Task instructions
The answer should be each line of the records that contains the word "agent"; please copy them all.

(Entries taken from a collection)
Content starts

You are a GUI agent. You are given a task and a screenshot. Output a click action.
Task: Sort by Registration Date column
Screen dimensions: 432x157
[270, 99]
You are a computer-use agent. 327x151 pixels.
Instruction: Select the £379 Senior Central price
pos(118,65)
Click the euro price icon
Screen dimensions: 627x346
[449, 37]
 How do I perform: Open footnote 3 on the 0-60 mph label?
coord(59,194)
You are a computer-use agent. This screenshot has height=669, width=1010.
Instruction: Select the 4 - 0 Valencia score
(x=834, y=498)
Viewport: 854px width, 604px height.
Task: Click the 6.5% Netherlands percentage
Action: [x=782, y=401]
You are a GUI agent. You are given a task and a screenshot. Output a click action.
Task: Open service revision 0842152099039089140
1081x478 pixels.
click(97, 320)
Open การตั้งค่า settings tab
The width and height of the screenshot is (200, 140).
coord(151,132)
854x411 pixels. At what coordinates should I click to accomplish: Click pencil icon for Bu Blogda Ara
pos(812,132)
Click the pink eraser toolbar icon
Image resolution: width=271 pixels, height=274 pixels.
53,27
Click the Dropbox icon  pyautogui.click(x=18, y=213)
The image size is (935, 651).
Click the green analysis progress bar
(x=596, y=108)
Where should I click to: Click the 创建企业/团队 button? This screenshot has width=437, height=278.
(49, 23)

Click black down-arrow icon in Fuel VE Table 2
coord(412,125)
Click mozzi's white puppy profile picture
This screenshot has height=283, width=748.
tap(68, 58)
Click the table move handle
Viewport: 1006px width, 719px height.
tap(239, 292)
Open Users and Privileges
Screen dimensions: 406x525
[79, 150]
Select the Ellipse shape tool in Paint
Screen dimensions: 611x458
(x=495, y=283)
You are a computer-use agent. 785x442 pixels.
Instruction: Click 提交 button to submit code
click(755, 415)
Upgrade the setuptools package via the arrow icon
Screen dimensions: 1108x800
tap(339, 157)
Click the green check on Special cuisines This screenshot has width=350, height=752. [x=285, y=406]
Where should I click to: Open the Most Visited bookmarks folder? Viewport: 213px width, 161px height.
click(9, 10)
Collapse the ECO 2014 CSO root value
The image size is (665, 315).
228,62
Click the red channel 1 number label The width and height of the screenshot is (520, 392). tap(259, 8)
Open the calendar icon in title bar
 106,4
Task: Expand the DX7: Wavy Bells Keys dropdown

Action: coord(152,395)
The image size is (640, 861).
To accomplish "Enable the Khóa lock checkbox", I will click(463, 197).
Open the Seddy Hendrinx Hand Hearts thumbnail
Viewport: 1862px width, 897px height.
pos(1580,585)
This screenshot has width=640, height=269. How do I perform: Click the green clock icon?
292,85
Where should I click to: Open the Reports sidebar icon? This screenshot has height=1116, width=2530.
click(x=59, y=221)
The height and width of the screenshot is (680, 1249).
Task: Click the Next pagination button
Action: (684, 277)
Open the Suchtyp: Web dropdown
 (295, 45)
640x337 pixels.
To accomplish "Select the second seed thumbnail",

Content ends

The completed task
You are a GUI agent. You are given a task and a screenshot. Output a click action.
You are a computer-use agent. 327x151 pixels.
You are a computer-use agent. This screenshot has height=669, width=1010.
You are a GUI agent. You are given a task and a screenshot. Output a click action.
You are a computer-use agent. 785x442 pixels.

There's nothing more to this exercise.